EXERCISE GOAL
The expected output is the full set of entries, printed exactly, without pictures.

*** Opening RECORD EXCERPTS ***

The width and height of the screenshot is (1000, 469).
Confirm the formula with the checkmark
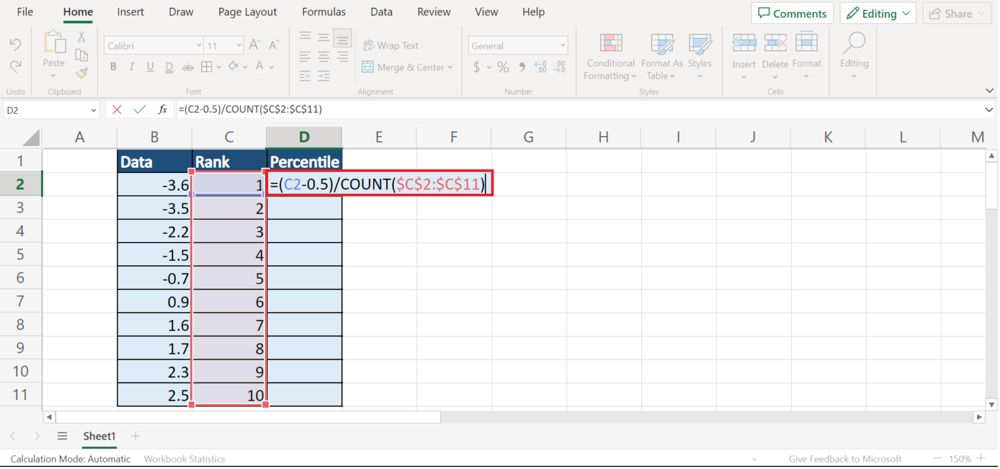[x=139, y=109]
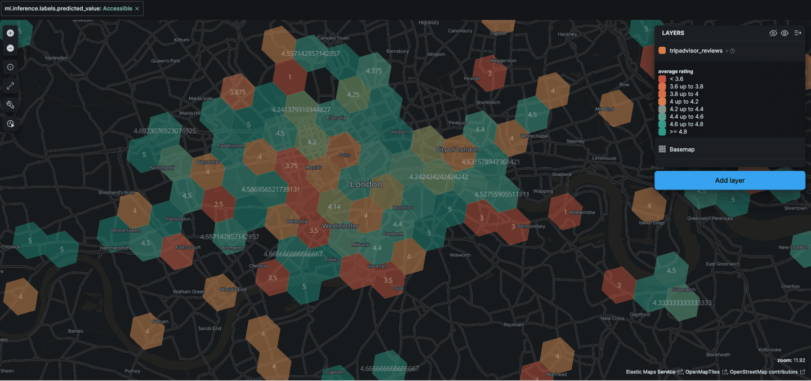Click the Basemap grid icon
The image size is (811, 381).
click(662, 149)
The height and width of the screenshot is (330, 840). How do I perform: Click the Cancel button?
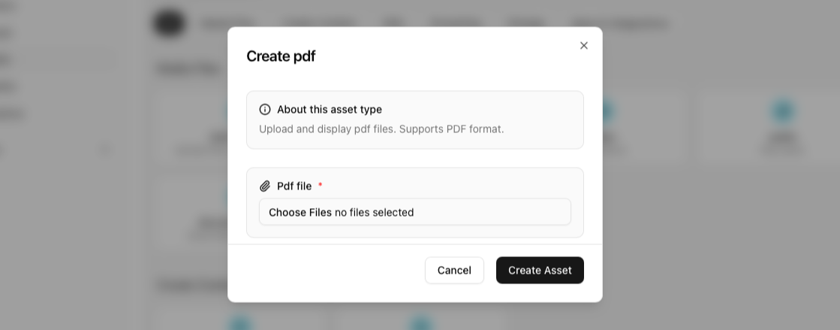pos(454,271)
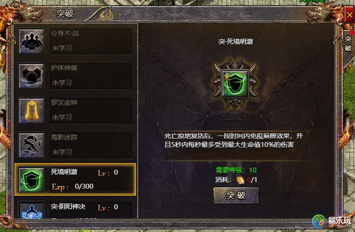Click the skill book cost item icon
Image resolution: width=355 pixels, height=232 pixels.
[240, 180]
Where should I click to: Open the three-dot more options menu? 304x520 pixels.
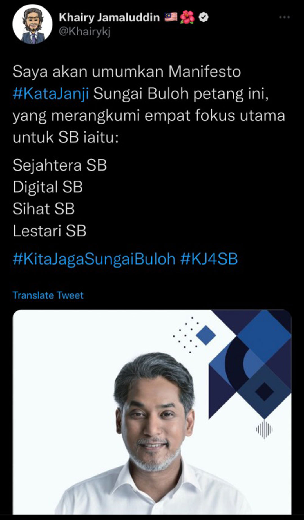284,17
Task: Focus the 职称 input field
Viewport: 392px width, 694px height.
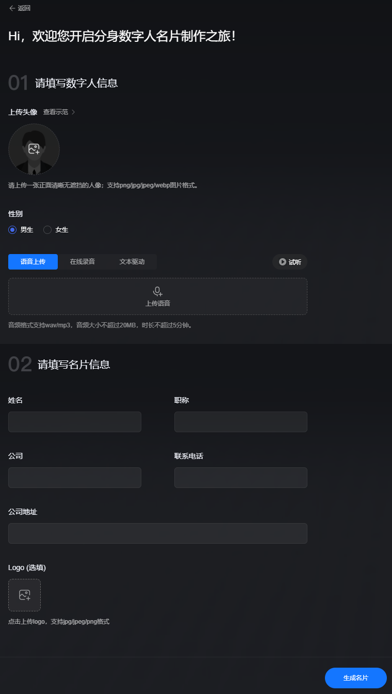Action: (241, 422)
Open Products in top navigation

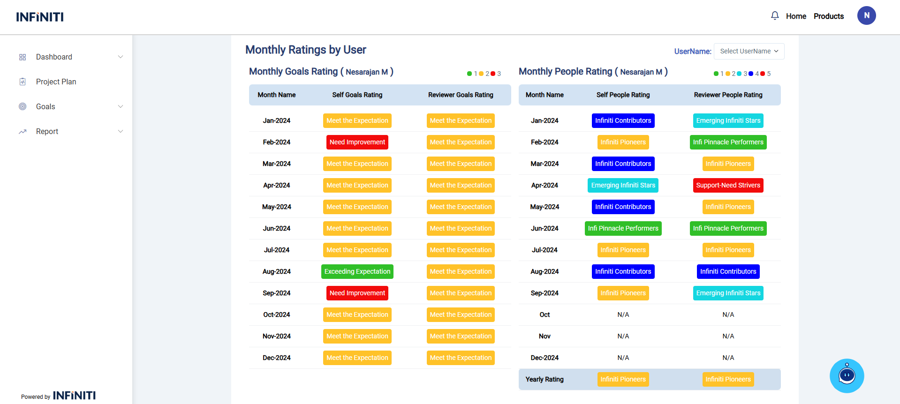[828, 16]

*** Closing RECORD EXCERPTS ***

YOUR RESPONSE
The width and height of the screenshot is (1000, 469).
Confirm the formula with the checkmark
[x=139, y=109]
Click the Basemap grid icon
The image size is (811, 381).
click(662, 149)
The height and width of the screenshot is (330, 840). How do I perform: Click the Cancel button?
pos(454,271)
Click the skill book cost item icon
Image resolution: width=355 pixels, height=232 pixels.
[240, 180]
Where should I click to: Open the three-dot more options menu? 304x520 pixels.
284,17
Task: Focus the 职称 input field
Viewport: 392px width, 694px height.
Action: (241, 422)
Open Products in top navigation

[828, 16]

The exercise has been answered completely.